I've done some tests using the CIM API and the credit card expiration date comes back masked. But, when I use the Authorize.net merchant portal to view the CIM profile, the CC expiration date it is not masked. Two questions:
1. Why is the expiration date vieable in the merchnat portal but not via the API?
2. Is there any way to get the expiration date via the CIM API so that I can send an email to CCs expiring in the near future?
I've noted your request to enhance our API to return the credit cart expiration date and forwarded it to our product management team for consideration in a future release. I would suggest subscribing to this topic to be notified if there are updates.
One possible solution that wouldn't involve security issues might be to have an automatic email service from Authorize.net that sends out notifications to people whose credit cards are about to expire. Companies using Authorize.net would pay let's say 1 cent per email, and they'd be able to customize the email message to some extent.
For ARB, the people emailed would be whoever has a subscription extending past their expiration date.
For CIM, it's a bit more complicated - there would need to be a way to mark payment and/or customer profiles as to how long to notify for. That means some changes to the API, and obviously to Authorize.net's internal database. But this is a badly needed feature.
I am happy to see the credit card expiration when I access the Manage payment and shipping page via redirect or lightbox popup of the Hosted Form portion of the CIM API. You can see an example of this on pages 87 and 93 of the October 2013 CIM_SOAP_guide.pdf. That form even goes as far as to let you edit just the expiration date of a saved card without hitting Edit to pull up the Edit Payment Inforamtion dialog where, for whatever reason, the expiration is masked.

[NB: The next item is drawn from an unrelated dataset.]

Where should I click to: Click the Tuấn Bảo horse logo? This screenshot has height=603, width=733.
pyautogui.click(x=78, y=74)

Please continue to have the unmasked expiration date in the Manage Payment and Shipping page and stop masking it in the Edit Payment Information dialog and in the CIM CreditCardMaskedType. If the expiration is masked to let you test for a change, then feel free to add a second unmasked field that is ignored when UpdateCustomerProfile or UpdateCustomerPaymentProfile is called.
I look forward to hearing about this change happening.

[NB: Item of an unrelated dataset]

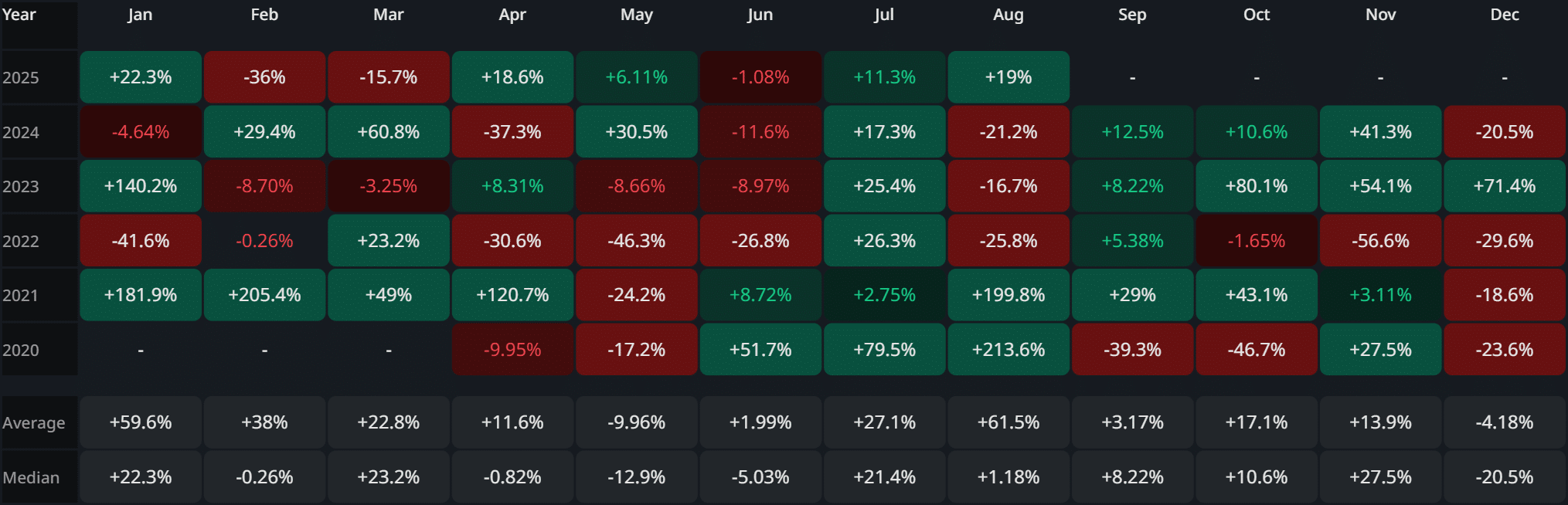This screenshot has width=1568, height=505.
Task: Click the Year column header
Action: click(19, 15)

I routinely get asked this question. A solution I have not seen discussed (I could have missed it) is an API call to get cards expiring within a given timeframe. By setting the timeframe to be a multiple of weeks (or even months if 1 is allowed as a value), then the data is not exposed, but the information needed -- namely, should I send an update reminder email? -- is provided.
The ability to update expiration dates on a Payment Profile and not be required to include the whole card number (could require just the last 4 for a bit of validation) is also big.

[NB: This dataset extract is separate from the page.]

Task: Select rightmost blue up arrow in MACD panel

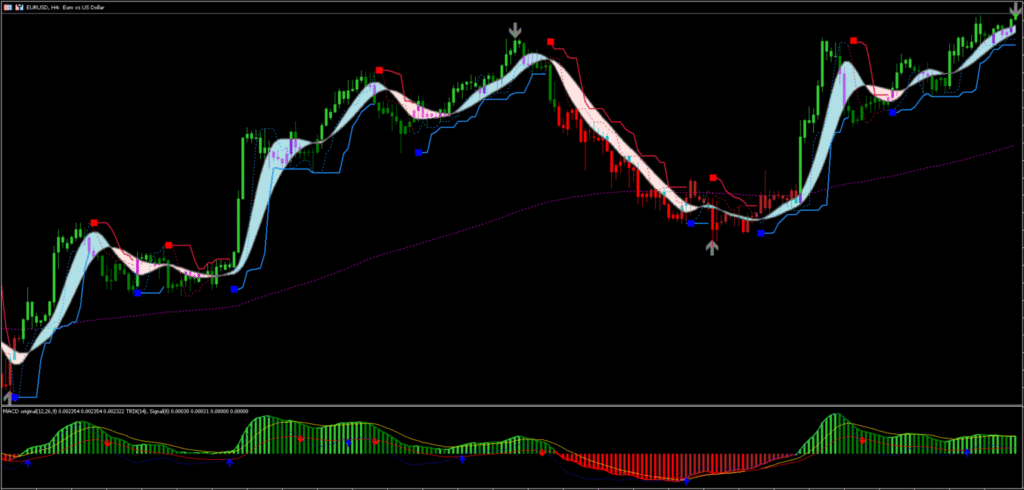Action: [966, 452]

Do you agree with most posters and CoryAuth that CIM's customer payment profile should return an unmasked expiration date? Follow this thread and go vote (kudo) his idea post:
UnMasked Expiration Date in Hosted CIM's getCustomerProfileRequest by CoryAuth on 01-23-2015 11:08 AM
i want to get the credit card type and credit card exipry date from AUTHORIZE API.
example for credit card type is VISA,MASTER CARD.
is there a way that i can get these two details from authrize api.